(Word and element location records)
::::::::::

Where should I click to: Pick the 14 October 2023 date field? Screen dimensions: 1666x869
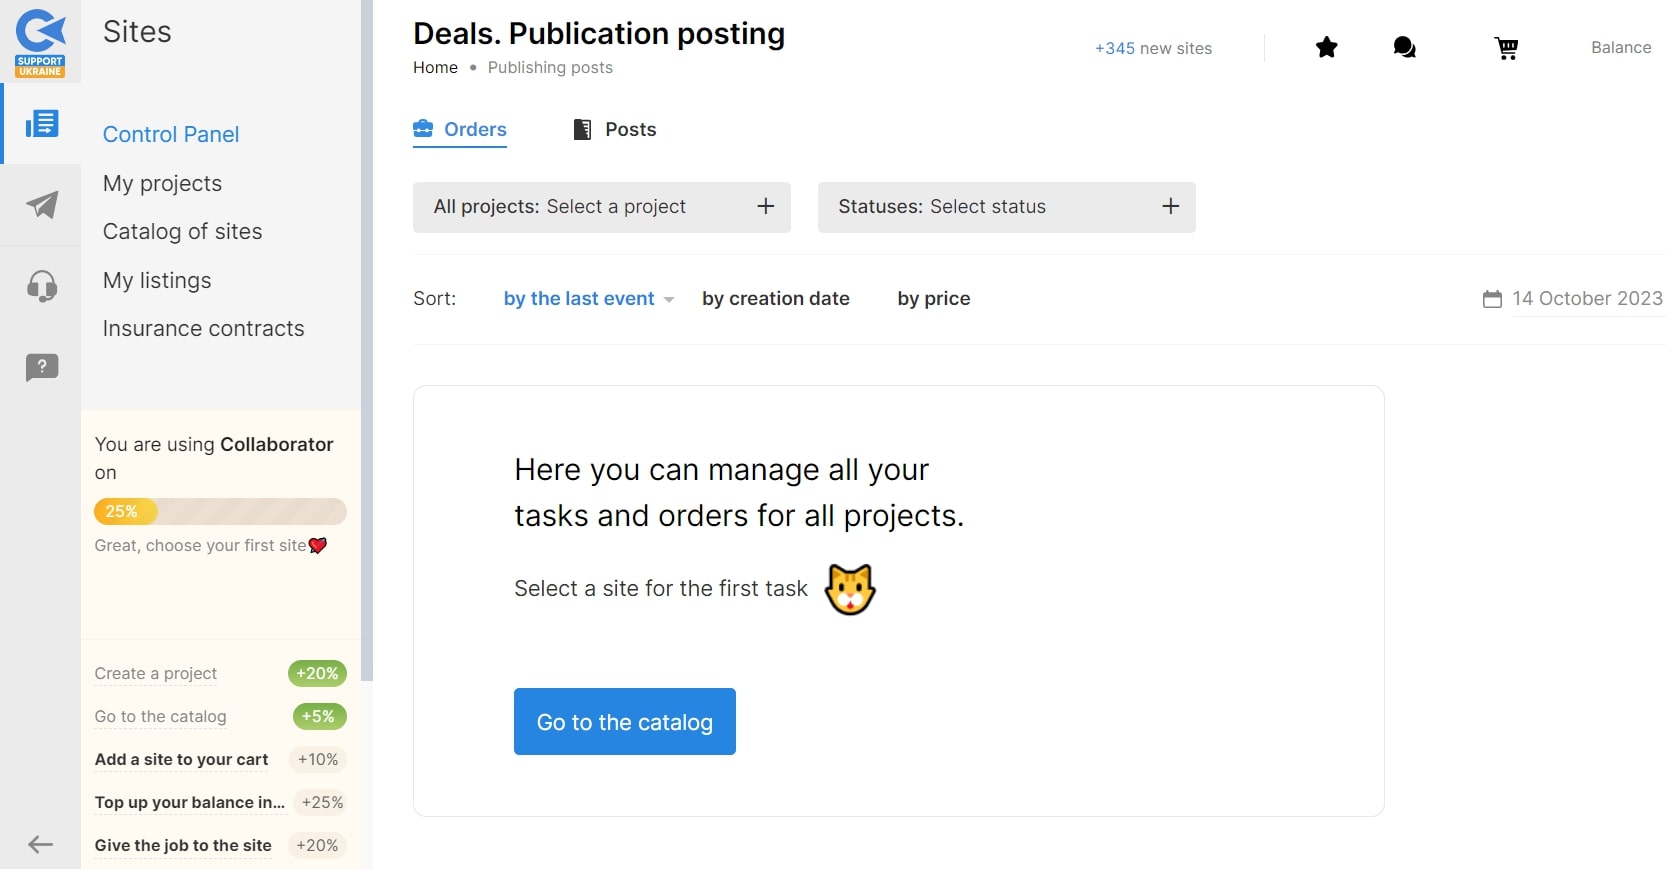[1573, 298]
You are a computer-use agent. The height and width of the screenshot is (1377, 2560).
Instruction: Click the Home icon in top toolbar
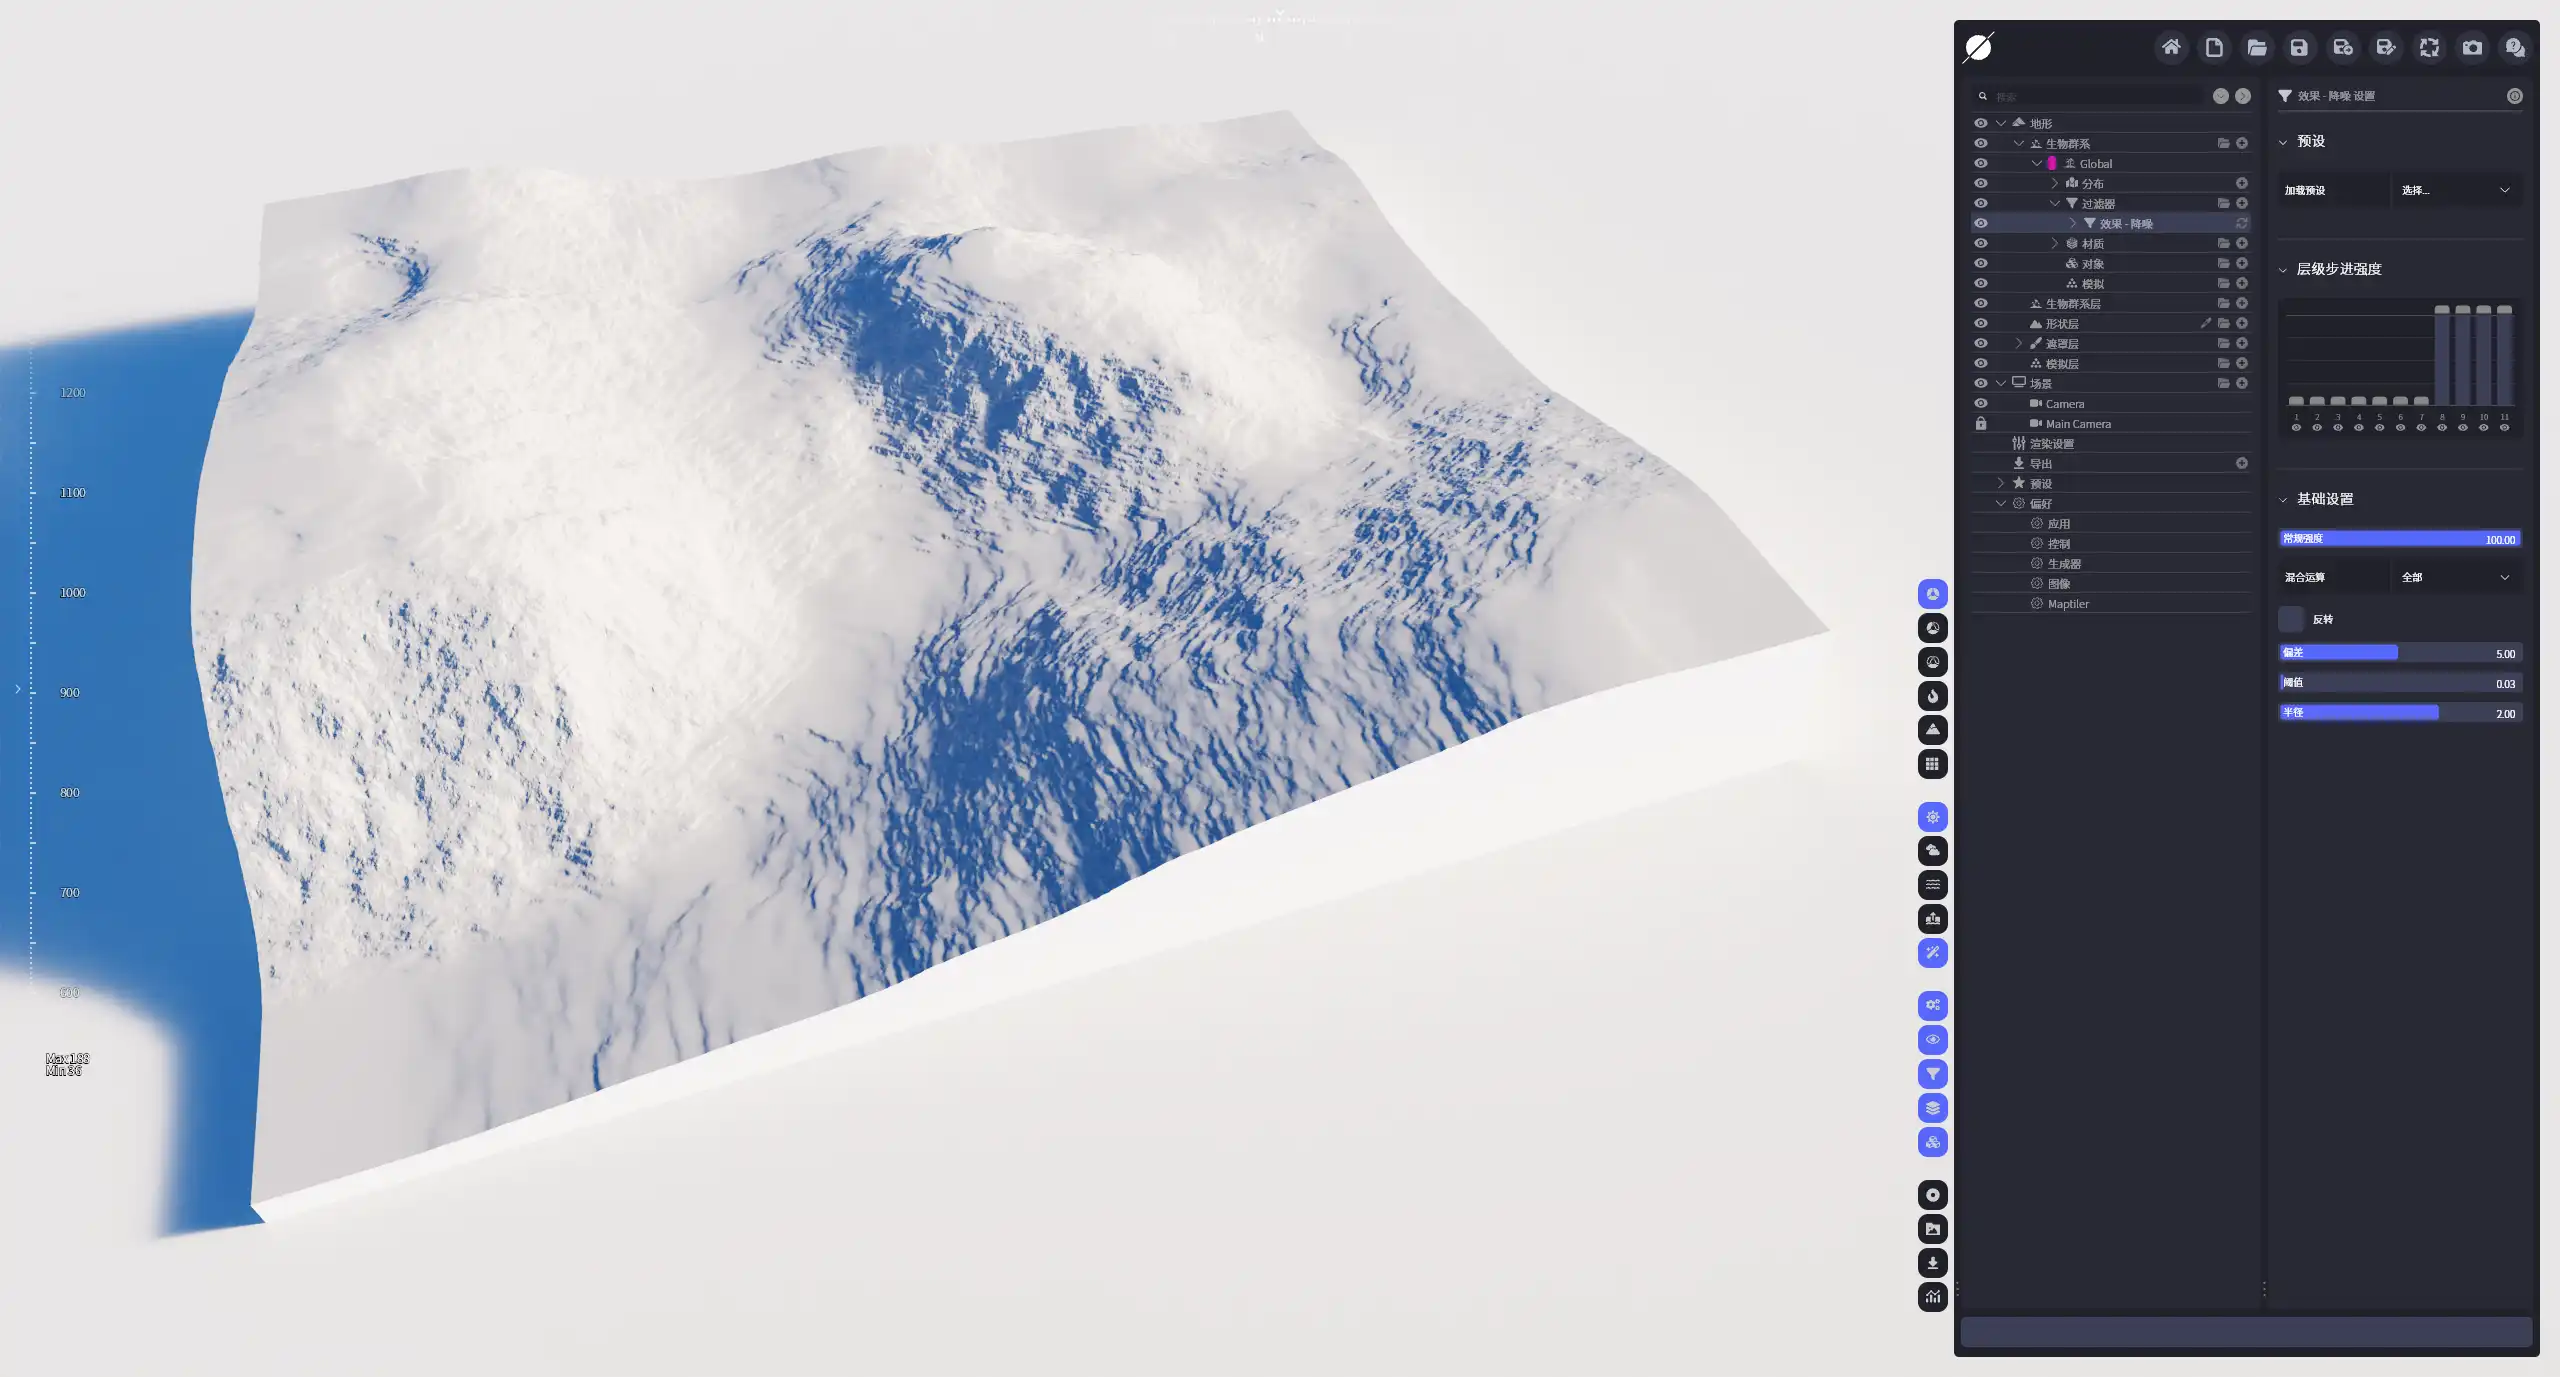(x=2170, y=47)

::::::::::

◆ PROBLEM STATEMENT ◆
Reproduce the text of every item above word for word, leaving out the pictures.

◆ OUTPUT FOR THIS EXERCISE ◆
Where should I click to: Pick the 14 October 2023 date field? Screen dimensions: 1666x869
[1573, 298]
You are a computer-use agent. The height and width of the screenshot is (1377, 2560).
Instruction: Click the Home icon in top toolbar
(x=2170, y=47)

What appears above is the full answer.